Task :: What you return should be the full listing, exactly as given.

=== Records for processing ===

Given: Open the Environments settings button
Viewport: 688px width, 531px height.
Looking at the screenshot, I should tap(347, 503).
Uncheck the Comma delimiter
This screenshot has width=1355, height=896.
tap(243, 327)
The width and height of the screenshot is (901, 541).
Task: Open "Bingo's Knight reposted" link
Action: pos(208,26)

===

Exercise solution ::
Given: Open the Environments settings button
Viewport: 688px width, 531px height.
Looking at the screenshot, I should tap(347, 503).
Uncheck the Comma delimiter
This screenshot has width=1355, height=896.
tap(243, 327)
The width and height of the screenshot is (901, 541).
Task: Open "Bingo's Knight reposted" link
Action: pos(208,26)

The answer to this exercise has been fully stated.